Он говорил это Вуйчицкому, когда жены уже не было. Когда ее тело, искореженное камнепадом, уже не чувствовало боли. И когда она физически не могла позвать его на помощь, а тем более – сводить с ума молоденьких аспирантов…

…Жена… никогда не желала прикладывать дополнительные усилия, чтобы выглядеть еще лучше… Ей достаточно было данного ей Богом, и никакой особенной заботы о своей внешности она проявлять не собиралась…
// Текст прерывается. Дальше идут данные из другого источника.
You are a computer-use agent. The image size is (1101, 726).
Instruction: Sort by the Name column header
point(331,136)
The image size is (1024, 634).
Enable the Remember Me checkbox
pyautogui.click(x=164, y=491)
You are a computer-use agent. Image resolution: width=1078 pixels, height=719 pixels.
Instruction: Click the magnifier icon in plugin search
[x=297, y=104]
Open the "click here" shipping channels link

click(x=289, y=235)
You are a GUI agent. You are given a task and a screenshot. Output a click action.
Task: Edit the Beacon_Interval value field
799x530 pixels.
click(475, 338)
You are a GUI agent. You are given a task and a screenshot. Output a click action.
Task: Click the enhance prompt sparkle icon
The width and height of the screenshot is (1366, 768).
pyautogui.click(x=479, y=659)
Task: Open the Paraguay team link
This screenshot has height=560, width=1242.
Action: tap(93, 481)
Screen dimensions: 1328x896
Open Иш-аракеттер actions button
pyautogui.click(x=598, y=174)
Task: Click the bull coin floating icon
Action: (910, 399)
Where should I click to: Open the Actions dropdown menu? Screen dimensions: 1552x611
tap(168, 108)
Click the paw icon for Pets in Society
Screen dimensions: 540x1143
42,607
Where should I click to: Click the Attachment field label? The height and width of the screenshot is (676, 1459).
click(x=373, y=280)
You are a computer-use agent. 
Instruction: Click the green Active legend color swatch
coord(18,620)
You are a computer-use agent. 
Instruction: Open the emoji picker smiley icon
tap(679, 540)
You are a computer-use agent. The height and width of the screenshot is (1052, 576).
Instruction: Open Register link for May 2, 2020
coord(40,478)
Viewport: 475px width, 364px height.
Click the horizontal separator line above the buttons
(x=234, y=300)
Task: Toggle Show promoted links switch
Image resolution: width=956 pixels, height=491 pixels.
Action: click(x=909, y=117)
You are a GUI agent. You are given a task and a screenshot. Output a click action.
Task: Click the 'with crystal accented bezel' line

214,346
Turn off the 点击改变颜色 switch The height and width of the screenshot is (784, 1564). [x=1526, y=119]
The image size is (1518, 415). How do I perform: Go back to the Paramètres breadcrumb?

А это когда было? Тогда, на Сан-Марко, когда он любовался Лидиным силуэтом и легко находил для себя любые оправдания, не собираясь, впрочем, и оправдываться. Ведь все в его жизни было так естественно и прекрасно – Лида, Венеция, предвкушение его театрального успеха и его влюбленность, пьянящая и ударяющая в голову, как дорогое, изысканное шампанское. Превосходная отговорка для неверного мужа, не правда ли, Алексей Михайлович? Разве можно любить жену, если она не старается выглядеть для тебя чуть-чуть лучше, нежели есть на самом деле?

…Ах, если бы я все-таки был по-настоящему свободен… Если бы Ксения вдруг встретила и полюбила другого, дав ему тем самым желанную свободу… Да мало ли как бывает!…

Бывает. Вот и случилось. И он свободен теперь. Судьба, посмеявшись над ним, вдруг дала ему то, что он так нелепо, так страшно и необдуманно попросил у нее – свободы. И в этой ненужной ему свободе навсегда сгорели жизни двоих самых любимых, самых необходимых женщин в его жизни. И вся его собственная жизнь тоже, глупая и жалкая, никому не нужная теперь, бездарная жизнь.

К утру Алексей знал уже все, что только можно было узнать о несчастье, находясь за тысячи верст от места происшествия. Московский университет позаботился обо всех печальных приготовлениях, и ждали только его, Соколовского, чтобы окончательно решить оставшиеся вопросы, связанные с похоронами. Мать Ксении, с которой у зятя были не слишком теплые, хотя и не враждебные отношения, не разрешила отправить тела в морг, и теперь оба гроба ждали Алексея в ее квартире, в старом доме на Ордынке, где родилась и провела детство его жена. Его собственных родителей давно не было на свете; старшая, сводная, сестра была больным и не слишком-то стойким человеком; теща провела последние сутки исключительно на лекарствах, изо всех сил пытаясь справиться с неожиданным горем, и Алексей понимал, что на свете нет никого, к кому он мог бы обратиться сейчас за помощью и утешением. Он – старший, он – единственный, он – глава семьи, которой уже нет и никогда не будет… И, отчаянно стараясь удержаться на плаву и принять какие-то решения, совершить некие действия, которых молчаливо ждали от него окружающие, Соколовский с ужасом понимал, что не способен сейчас решительно ни на что. Его нет, потому что нет его семьи.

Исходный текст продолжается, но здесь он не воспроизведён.